Dentre as turbulências transitórias da vida, sentidas pelo ser humano, é preciso que haja momentos que se eternizem, que em sua repetição, não tenham prazo breve para acabar, que venham despertar a mente para a convivência salutar, misturando-se ao sabor, aos enfeites, aos presentes, aos sorrisos das presenças, às luzes, à cor e, por que não, às lágrimas. Porque também se chora de alegria e de felicidade.

Nos momentos de confraternização, que faça chuva ou que faça sol, coisa alguma impede que haja comemoração, que se vivam momentos de prazer, encerrando os inúmeros deveres cumpridos durante o ano inteiro, e quando a festa ocorre à noite, tudo reluz, tudo parece diferente. As pessoas são mais bonitas, os cumprimentos são mais calorosos, são mais aconchegantes. Decide-se até marcar as horas, tendo-as como a hora do início, do término e do clímax da festa, levando todos a se concentrarem no que se pode dizer, fazer, que pode ser o de praxe ou o que sugere a emoção.

A mancha lilás será limpada, retirada e a toalha de linho branco bordada será guardada para uma próxima comemoração, pois o tempo prosseguirá, inexorável, marcando novas datas, novos tempos. Ficarão as lembranças do momento festivo, das presenças dos amigos mais próximos e dos familiares, nas quais ficarão novas promessas e novas esperanças de novos encontros, consolidando a amizade.
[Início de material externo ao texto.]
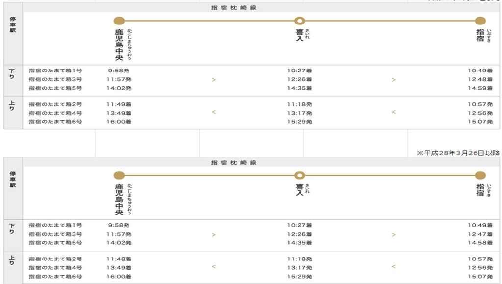Click the 鹿児島中央 station dot in top timetable
Image resolution: width=502 pixels, height=284 pixels.
coord(119,21)
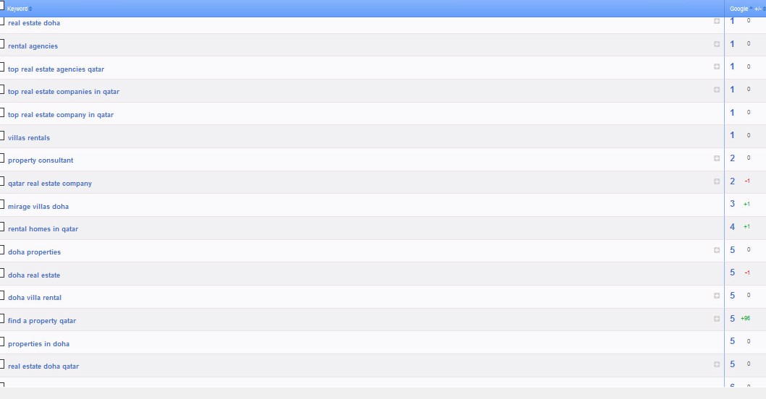Click plus icon for 'top real estate agencies qatar'
Screen dimensions: 766x399
pyautogui.click(x=717, y=67)
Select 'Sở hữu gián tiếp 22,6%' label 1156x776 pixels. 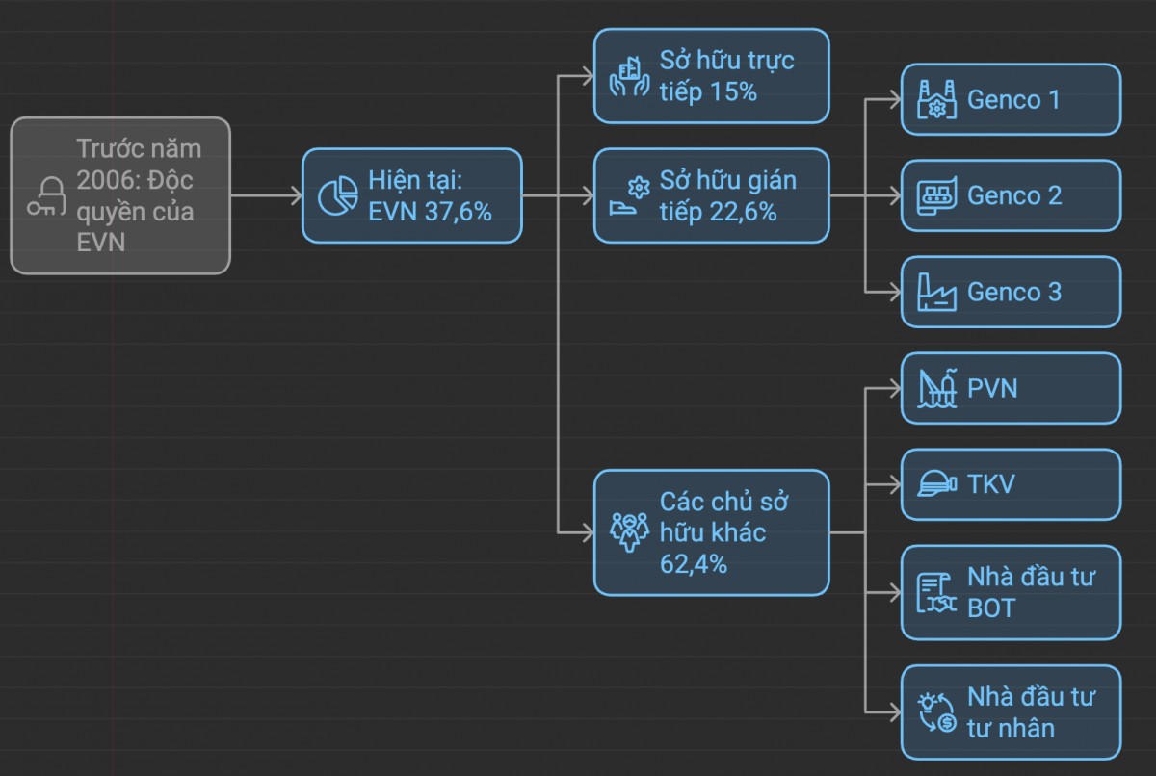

Foram-se as presenças com a promessa de, no próximo ano, estarem todos juntos outra vez, por certo pela harmonia sentida, pela amizade que os une e pela importância da data comemorada.

Por certo, a mancha lilás nunca será uma saudade; será uma lembrança de uma atitude que canalizou a alegria desenfreada, que foi levada ao extremo tal qual a metamorfose da uva, que em tresloucado gesto, atende ao comando do deus Baco, transforma-se em vinho, que se dispõe em taças nas mãos daqueles que em alegria e gestos brindam a felicidade.